Abstract 1131P
Background
Immune checkpoint inhibitors (ICIs) are a standard of care adjuvant treatment option for melanoma patients following the resection of lymph node metastases. ICIs are associated with potentially severe immune-related adverse events (irAEs) and early diagnosis of irAE is of importance. We evaluated the utility of C-reactive protein (CRP) as a biomarker for the early diagnosis of irAEs in melanoma pts treated with ICI in the adjuvant setting, and its potential correlation with relapse-free survival.
Methods
Prospectively collected data from 72 melanoma patients treated with ICIs in the adjuvant setting in a prospective phase II trial (NCT02941744, Schwarze JK et al. JCO. 2019;37(15_suppl):9585) and an observational trial were pooled. CRP-values enveloping 9 defined categories of irAEs were analysed.
Results
A total of 191 irAEs (grade 1 or 2, n=182; grade 3 or 4, n=9) occurred in 64 patients (skin toxicity [n=70], fatigue [n=50], thyroiditis [n=12], musculoskeletal toxicity [n=11], sicca syndrome [n=10], pneumonitis [n=6], colitis [n=4], hepatitis [n=3] and hypophysitis [n=2]). An additional 23 irAEs did not match any of these most frequent categories. In ir-pneumonitis and ir-hypophysitis the median serum CRP-levels exceeded the ULN (5mg/L) with a mean rise of 21.0 mg/L and 9.7 mg/L respectively. Declining CRP-levels were correlated with recovery of an irAE and increases in CRP-level indicated relapse of the irAE. With a median follow-up of 26.5 months 28 patients (39%) were diagnosed with a melanoma relapse. Patients who experienced no irAE were at the highest risk for relapse. Patients diagnosed with an irAE that was associated with an elevated CRP (>2xULN) were at higher risk for relapse as compared to those diagnosed with an irAE and CRP <2xULN (Log Rank, descriptive p-value of .054).
Conclusions
CRP has potential as a biomarker for the early detection of selected irAEs. Monitoring of CRP-levels during adjuvant ICI treatment could help safeguarding adjuvant ICI therapy in daily clinical practice. The observed correlation between irAEs associated with an elevated CRP and risk for recurrence deserves further investigation.

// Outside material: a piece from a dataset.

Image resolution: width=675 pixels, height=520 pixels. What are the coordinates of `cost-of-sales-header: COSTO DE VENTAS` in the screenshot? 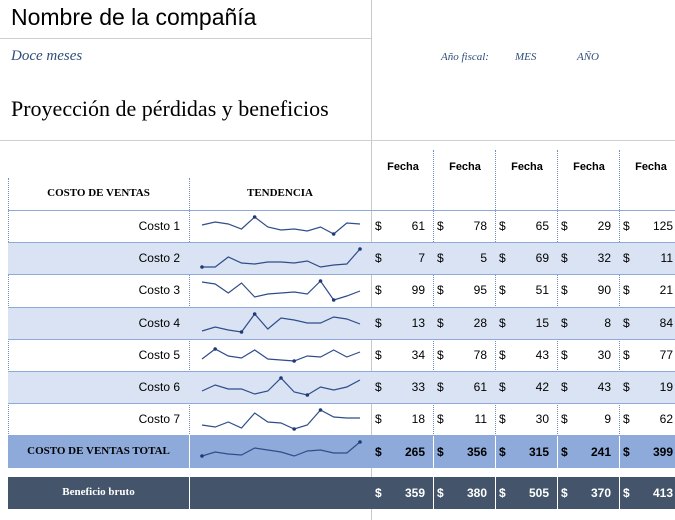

Clinical trial identification
Editorial acknowledgement
Legal entity responsible for the study
UZ Brussel.
Funding
Has not received any funding.
Disclosure
J.K. Schwarze: Travel/Accommodation/Expenses: MSD; Travel/Accommodation/Expenses: Amgen. G. Awada: Advisory/Consultancy, Research grant/Funding (institution): Novartis; Travel/Accommodation/Expenses: MSD; Travel/Accommodation/Expenses: Astellas; Research grant/Funding (institution), Travel/Accommodation/Expenses: Pfizer. B. Neyns: Advisory/Consultancy, Speaker Bureau/Expert testimony, Research grant/Funding (institution): Roche; Advisory/Consultancy, Speaker Bureau/Expert testimony: Bristol-Myers Squibb; Advisory/Consultancy, Speaker Bureau/Expert testimony: Merck Sharp & Dohme; Advisory/Consultancy, Speaker Bureau/Expert testimony, Research grant/Funding (institution): Novartis; Advisory/Consultancy, Speaker Bureau/Expert testimony: AstraZeneca; Research grant/Funding (institution): Pfizer; Research grant/Funding (institution): Merck-Serono. All other authors have declared no conflicts of interest.